陰呦呦則是仗着她和楚頡的莫名關係,冷冰冰的斜睨了楚天一眼,冷聲喝道:“楚檔頭,你又有什麼鬼主意?這海島,有什麼不對勁的地方么?”

“你們,剛才沒看到。”楚天淡淡的說道:“明天日出時,你們在洞口守着,就知道了。只不過,你們鬼道惡鬼是陰性,我可不知道,日出的時候,你們是否會受到什麼傷害!”

阿狗、虎大力也走了過來,他們站在洞口,看着楚鐵屠一行人在那裡忙碌。

他們效率極高的將那些巨木切成了一塊一塊一丈寬、兩尺厚、三十丈長的厚重模板,他們周身鬼火繚繞,以極陰鬼火凍結木板中的水分,用鬼道秘術將水分化為一縷縷冰晶強行抽出。

短短小半個時辰的功夫,他們就製造了整整五十塊統一規格的木板,而且木板乾燥而潔凈,就好像自然風乾了三五年一樣,端的是極品的船板選材。
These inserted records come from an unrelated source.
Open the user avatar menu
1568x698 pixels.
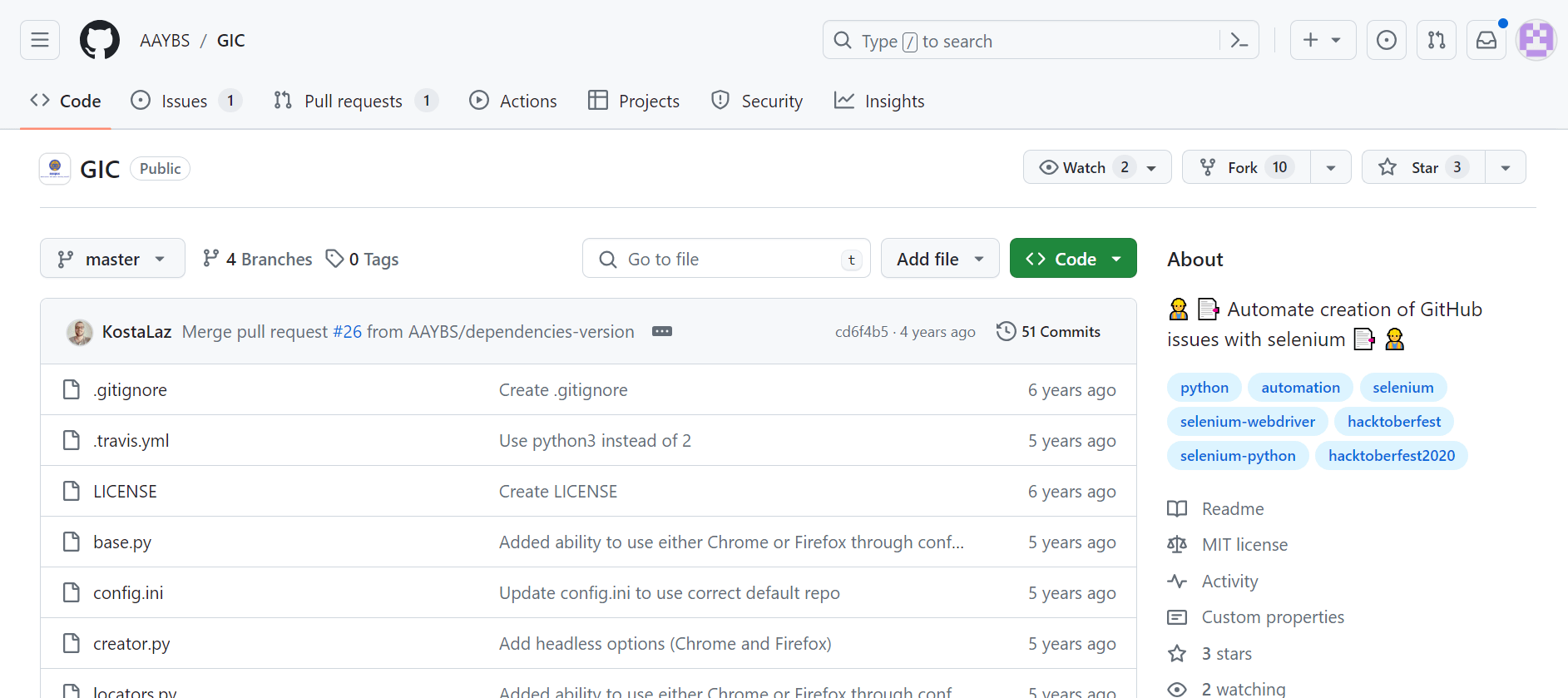tap(1536, 40)
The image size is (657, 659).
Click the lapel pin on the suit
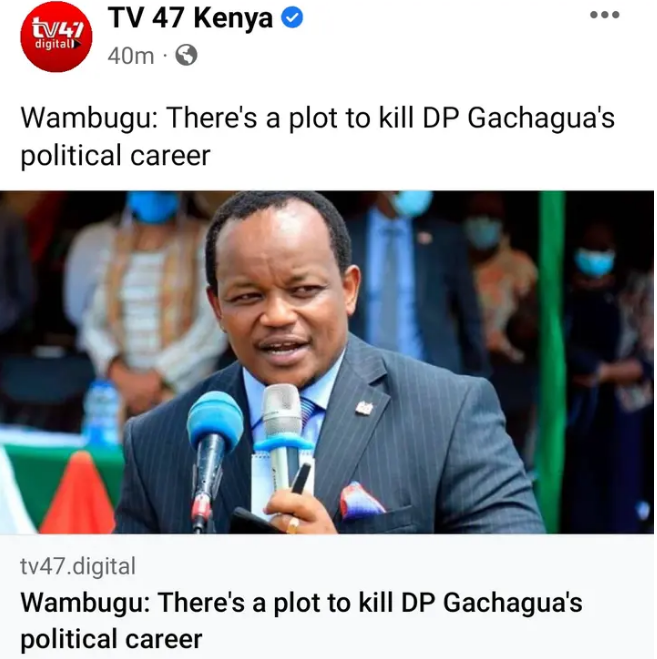364,408
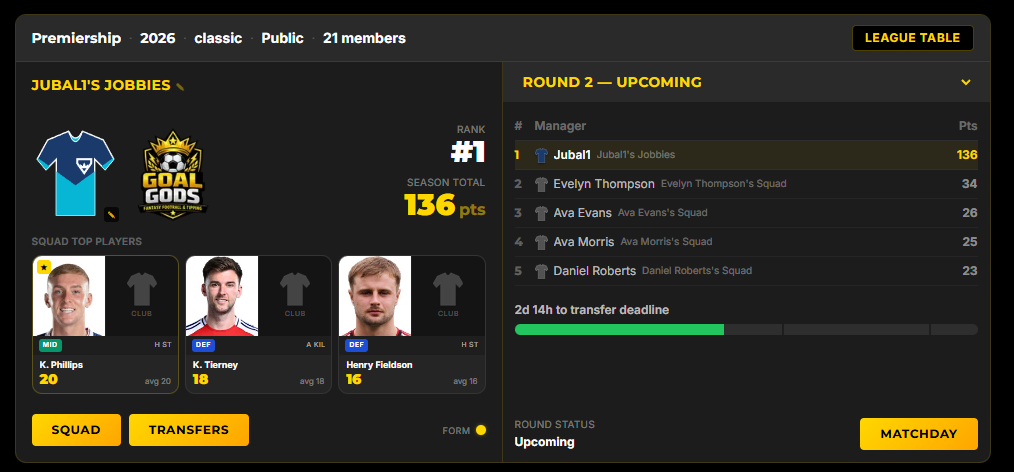Screen dimensions: 1014x472
Task: Click the blue team jersey icon
Action: coord(75,173)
“天哥,區區數百里地而已,如果你要過去看熱鬧,不如我背着你過去就行!”阿雀看着楚鐵屠等人忙碌着在木板上開槽,用堅韌的山藤將木板逐個串聯起來,不由得連連搖頭。

“我怕,那地方沒這麼簡單。安全起見,還是弄個可以落腳的東西比較好!”楚天沉聲道:“總感覺,在這裡,什麼事情還是做兩手準備的好。”

阿雀呆了呆,就不說話了。

他和阿狗一樣,早已經習慣性的遵從楚天的想法。而過往的經歷多次證明,每次楚天小心翼翼的做兩手準備的時候,他的準備總能救兄弟們一條命。